Pre-eminent Nigerian rationalist’s Facebook account remains inaccessible more than 20 days since its 2nd disablement
by Dr. Piyush Mathur
Globally renowned for his decades-long grassroots activism against witch hunts (and other forms of coercively irrational practices) across Africa, Dr. Leo Igwe has been left bitterly frustrated by Meta Platforms. Inc.—which disabled his Facebook account a 2nd time this year.
Leo Igwe, Nigeria’s pre-eminent crusader against Africa’s witch-hunters and coercive irrationalists
Igwe—who founded Advocacy for Alleged Witches (AfAW) as an affiliate of the Critical Thinking Social Empowerment Foundation he directs—depends on key social media platforms, including Facebook, to send out his (frequent) calls to action, activist updates, event notifications, and educational/philosophical messages. For him to lose any of these social media handles deprives him of direct access to his followers and random audience specific to them; losing this access creates significant hurdles to his mass communicational efforts, advocacy, and even last-minute alarms—intended to send out quick rescues to victims of witch hunts, for instance.
Ironically, Igwe’s Facebook account got disabled both the times owing to his explicit messaging—involving calls to action against irrationalist acts of violence perpetrated by self-styled spiritualists (or people acting upon their proclaimed metaphysical impulses). The last time Igwe’s FB account was disabled was in early January; an online campaign to get it restored was also soon initiated following a Thoughtfox report on that incident. Presumably as a result of that report and campaign, Igwe’s FB access was restored within a few days.
It seems, though, that FB’s community monitoring system didn’t learn anything deep, or anything at all, from that first mishap. On August 21, Igwe again found his FB account disabled, with the system telling him, just as it had done the last time, that he had violated community norms. The disablement took place hours after he had posted an already circulating video clip showing a Rivers State pastor whipping around 25 naked, young children—one after another—ostensibly as part of an assumed exorcism ritual.
Notably, Igwe hadn’t just re-posted the clip—if that, on its own, could be construed (in some banal universe as unwarranted, morbid sensationalism). Rather, he had also alerted Nigeria’s police, local co-activists, and his global supporters, to the captured instance of abuse; in fact, he had also announced his plans to send out his organisation’s regional investigator and associated rescuers to the area as part of his post.
Indeed, disseminating the information about this abuse and getting as many people as possible to rally against it was the whole point of his exercise in that post—and nor is it anything new for him, in substance. Hardly a week goes by when Igwe is not rallying Netizens to put up yet another fight against irrationalist abuses in real time, and not only in Nigeria. It just seems that the FB system tends to approach visual material quite differently than textual messaging—and lacks the capability and/or dedication to put the former within the context of the overall message about it.
A few days after his FB account’s disablement, The Punch, a prominent Nigerian newspaper, would report this particular incident of irrationalist abuse based precisely upon that video—and also name the pastor as well as the church involved. In the meantime, though, Igwe’s repeated appeals—so long as they were permitted by the FB’s automated system—would keep hitting the proverbial brick wall.

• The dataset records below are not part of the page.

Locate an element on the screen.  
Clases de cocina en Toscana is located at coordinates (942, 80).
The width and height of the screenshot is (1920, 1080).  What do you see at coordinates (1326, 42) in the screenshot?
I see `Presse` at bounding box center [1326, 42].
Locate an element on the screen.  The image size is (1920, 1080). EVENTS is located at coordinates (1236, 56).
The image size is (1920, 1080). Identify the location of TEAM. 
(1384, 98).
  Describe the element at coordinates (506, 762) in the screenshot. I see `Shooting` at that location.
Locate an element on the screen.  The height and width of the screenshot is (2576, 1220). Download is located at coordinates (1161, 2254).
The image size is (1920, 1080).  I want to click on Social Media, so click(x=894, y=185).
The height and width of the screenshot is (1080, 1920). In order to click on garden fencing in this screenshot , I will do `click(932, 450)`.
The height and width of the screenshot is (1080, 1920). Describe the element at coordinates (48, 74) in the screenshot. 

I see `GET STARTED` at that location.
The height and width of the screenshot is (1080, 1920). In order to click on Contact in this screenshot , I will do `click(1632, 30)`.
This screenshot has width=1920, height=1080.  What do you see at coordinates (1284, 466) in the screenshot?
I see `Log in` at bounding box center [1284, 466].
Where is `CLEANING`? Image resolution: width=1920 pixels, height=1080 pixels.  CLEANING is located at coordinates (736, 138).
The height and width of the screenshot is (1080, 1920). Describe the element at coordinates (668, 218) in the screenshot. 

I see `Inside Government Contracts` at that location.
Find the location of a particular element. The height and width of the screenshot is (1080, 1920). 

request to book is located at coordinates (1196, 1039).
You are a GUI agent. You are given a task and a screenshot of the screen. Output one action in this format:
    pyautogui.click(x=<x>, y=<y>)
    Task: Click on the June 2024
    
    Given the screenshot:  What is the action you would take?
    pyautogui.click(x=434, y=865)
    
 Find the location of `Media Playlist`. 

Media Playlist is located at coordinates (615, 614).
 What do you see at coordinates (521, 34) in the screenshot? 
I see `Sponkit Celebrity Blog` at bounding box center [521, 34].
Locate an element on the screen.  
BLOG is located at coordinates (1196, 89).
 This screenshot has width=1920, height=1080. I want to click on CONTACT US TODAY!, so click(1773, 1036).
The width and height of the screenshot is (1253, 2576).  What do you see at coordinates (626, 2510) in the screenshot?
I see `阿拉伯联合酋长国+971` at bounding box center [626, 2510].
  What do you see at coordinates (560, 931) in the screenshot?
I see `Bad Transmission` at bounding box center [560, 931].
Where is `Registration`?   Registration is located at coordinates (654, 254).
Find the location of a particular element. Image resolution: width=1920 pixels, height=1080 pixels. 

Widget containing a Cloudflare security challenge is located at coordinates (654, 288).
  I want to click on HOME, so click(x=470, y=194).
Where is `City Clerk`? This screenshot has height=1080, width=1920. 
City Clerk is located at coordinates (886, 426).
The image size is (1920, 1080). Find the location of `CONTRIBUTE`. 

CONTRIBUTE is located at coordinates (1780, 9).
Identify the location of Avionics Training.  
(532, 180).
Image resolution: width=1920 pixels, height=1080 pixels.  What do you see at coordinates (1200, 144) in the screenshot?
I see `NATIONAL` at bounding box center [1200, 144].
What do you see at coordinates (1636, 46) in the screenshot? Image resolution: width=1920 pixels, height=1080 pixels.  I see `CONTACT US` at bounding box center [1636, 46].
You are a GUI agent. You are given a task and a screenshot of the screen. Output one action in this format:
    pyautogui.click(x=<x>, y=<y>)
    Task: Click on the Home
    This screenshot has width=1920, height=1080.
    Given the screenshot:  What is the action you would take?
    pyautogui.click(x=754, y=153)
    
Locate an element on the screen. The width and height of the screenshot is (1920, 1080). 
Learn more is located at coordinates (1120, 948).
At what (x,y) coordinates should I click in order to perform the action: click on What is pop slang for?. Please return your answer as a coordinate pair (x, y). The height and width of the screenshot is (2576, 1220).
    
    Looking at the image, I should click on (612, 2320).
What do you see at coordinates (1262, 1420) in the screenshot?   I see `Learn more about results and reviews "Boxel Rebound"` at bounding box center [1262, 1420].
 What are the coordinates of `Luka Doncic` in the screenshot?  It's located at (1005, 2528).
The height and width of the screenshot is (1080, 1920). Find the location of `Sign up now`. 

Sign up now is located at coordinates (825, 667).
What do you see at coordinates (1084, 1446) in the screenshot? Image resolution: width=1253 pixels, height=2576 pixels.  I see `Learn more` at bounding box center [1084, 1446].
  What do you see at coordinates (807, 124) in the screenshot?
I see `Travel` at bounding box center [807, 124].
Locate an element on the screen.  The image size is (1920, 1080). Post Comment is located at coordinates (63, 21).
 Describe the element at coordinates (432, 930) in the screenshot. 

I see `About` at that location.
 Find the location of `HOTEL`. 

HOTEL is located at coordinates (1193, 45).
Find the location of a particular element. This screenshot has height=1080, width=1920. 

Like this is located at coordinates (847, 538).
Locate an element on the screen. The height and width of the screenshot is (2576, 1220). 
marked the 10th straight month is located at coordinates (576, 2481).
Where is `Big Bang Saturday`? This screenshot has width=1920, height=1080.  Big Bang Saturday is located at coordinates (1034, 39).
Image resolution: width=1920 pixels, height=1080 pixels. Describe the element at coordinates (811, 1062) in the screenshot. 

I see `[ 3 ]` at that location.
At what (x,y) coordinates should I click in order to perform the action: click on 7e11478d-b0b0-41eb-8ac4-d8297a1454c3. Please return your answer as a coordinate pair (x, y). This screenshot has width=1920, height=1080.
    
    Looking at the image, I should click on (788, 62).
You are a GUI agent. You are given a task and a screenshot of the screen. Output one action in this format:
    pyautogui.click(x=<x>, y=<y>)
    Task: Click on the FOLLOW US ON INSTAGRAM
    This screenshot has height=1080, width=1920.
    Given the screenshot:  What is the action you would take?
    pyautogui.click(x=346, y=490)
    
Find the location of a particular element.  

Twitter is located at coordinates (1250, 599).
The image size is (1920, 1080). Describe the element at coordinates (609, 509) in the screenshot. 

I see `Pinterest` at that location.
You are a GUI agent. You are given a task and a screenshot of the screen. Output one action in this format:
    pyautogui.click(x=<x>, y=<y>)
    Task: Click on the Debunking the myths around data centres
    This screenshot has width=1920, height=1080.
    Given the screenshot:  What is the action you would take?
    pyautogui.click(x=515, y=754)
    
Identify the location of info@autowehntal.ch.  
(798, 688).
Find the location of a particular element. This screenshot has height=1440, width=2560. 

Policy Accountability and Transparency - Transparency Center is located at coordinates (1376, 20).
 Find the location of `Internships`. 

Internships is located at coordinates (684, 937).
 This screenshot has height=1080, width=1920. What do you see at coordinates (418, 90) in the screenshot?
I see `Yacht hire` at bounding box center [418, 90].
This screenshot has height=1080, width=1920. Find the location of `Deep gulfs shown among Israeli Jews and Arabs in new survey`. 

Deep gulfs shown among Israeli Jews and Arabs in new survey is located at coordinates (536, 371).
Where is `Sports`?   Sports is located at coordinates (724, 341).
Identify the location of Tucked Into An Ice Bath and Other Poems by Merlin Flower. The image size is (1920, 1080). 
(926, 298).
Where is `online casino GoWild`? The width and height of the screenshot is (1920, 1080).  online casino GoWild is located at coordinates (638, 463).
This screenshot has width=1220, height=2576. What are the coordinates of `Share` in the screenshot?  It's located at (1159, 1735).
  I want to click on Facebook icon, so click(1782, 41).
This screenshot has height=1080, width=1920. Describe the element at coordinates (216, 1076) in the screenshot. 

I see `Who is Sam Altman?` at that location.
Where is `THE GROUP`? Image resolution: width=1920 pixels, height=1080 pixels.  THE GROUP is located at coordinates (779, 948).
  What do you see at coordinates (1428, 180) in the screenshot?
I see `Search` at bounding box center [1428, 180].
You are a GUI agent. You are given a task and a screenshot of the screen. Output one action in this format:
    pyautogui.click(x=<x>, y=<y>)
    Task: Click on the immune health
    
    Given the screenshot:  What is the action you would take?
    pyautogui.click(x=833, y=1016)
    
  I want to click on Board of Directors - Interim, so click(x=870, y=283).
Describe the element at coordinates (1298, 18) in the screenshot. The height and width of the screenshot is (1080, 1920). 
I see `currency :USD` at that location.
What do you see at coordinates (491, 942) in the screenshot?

As of September 12, Igwe remains helplessly locked out of his account. It is rather a peculiar irony that a frontline purveyor of reason and enlightenment located in a part of the world that is frequently stereotyped in the developed world as backward and regressive must continue to struggle against the automated system of an American technological corporation that tends to present itself as empowering, enlightening, and free-speech promoting. Meanwhile, even as Igwe and his organisation prepare for an open-access community discussion tomorrow, September 13, in Port Harcourt—hoping to debunk a somewhat culturally popular notion in Sub-Saharan Africa that money could be made through metaphysical means (such as witchcraft, magical spells and so on)—supporters of his cause are busy preparing another online petition to put pressure on Meta Platforms, Inc., to restore his access to his Facebook account.
This is more important than many people—unaware of the media environment of Africa—might realise: Only around 5 months ago, Igwe was asked by the African Independent Television (AIT), a private entity owned by Daar Communications, to pay 1.8 million naira for an opportunity he had sought from them to briefly speak out on TV against witch hunts and associated abuses in Nigeria. The point is, social media platforms, like Facebook, are critically needed, and more so in some parts of the world than others, to fight social injustices—because many established media houses tend to be busy reinforcing them, one way or another.
Thoughtfox will post the link to the online petition here once it is ready.